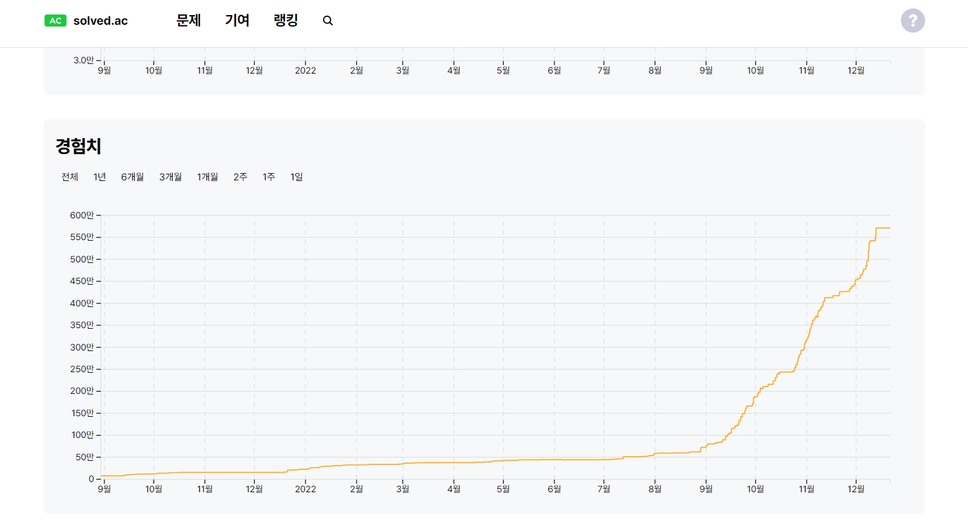
Task: Click the 600만 label on y-axis
Action: point(82,215)
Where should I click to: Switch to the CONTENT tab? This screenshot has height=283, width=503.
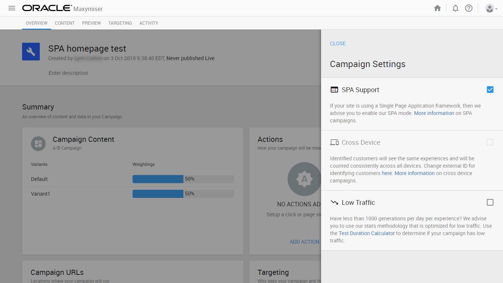tap(65, 23)
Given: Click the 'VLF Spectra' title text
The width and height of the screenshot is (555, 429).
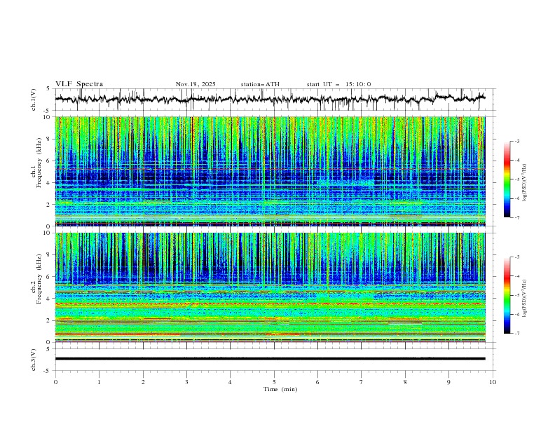Looking at the screenshot, I should click(x=79, y=84).
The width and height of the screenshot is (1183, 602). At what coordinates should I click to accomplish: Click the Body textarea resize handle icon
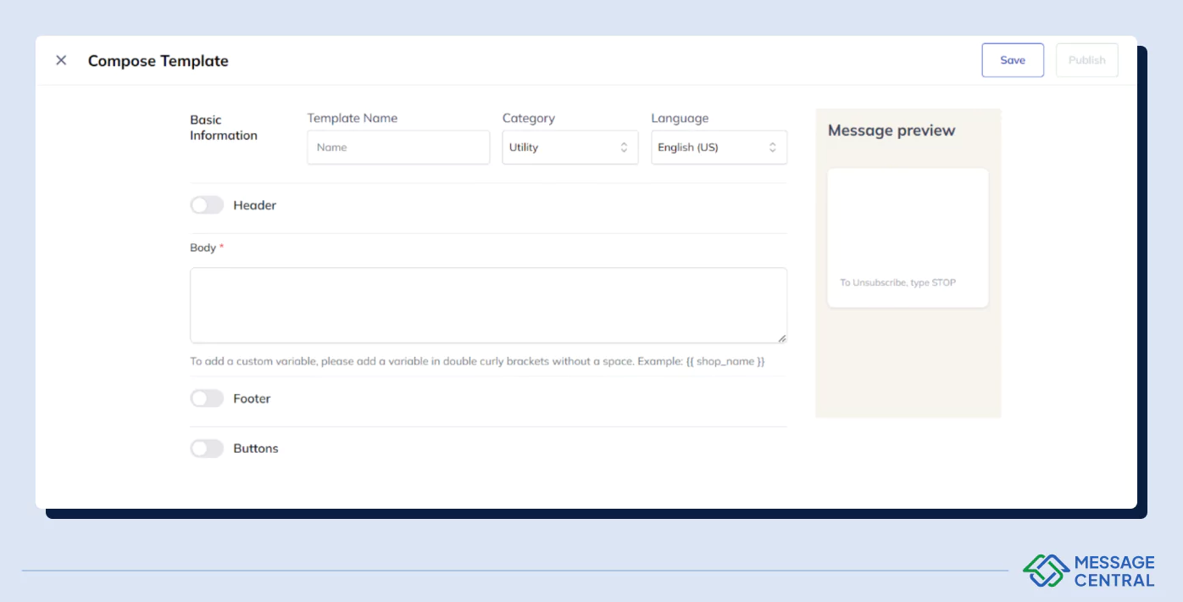(x=781, y=337)
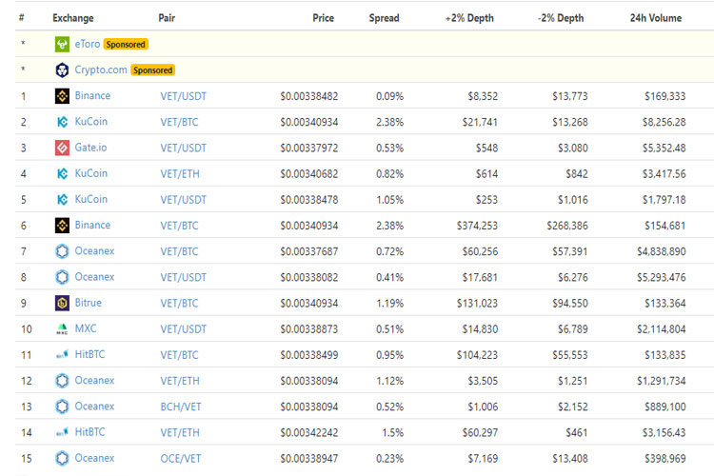Sort table by Price column header
Image resolution: width=714 pixels, height=476 pixels.
point(323,18)
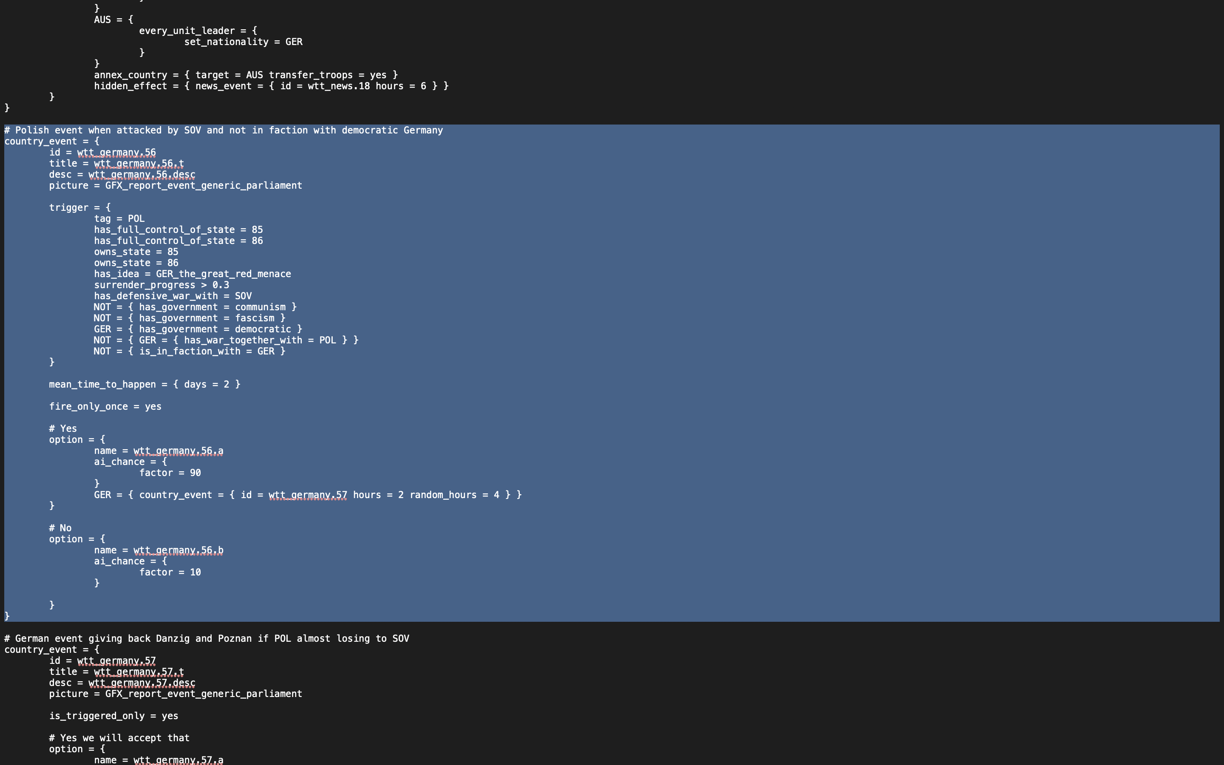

● ● ● ● ● ● ●

» **Your objective**
Only the lines from the line containing "Given: Click the 'VLF Spectra' title text" through the last line of the entries above should be reproduced, word for word and without pictures.

» **Final answer**
Given: Click the 'VLF Spectra' title text
The width and height of the screenshot is (555, 429).
Looking at the screenshot, I should click(x=79, y=84).
The width and height of the screenshot is (1183, 602). At what coordinates should I click to accomplish: Click the Body textarea resize handle icon
(x=781, y=337)
Sort table by Price column header
Image resolution: width=714 pixels, height=476 pixels.
point(323,18)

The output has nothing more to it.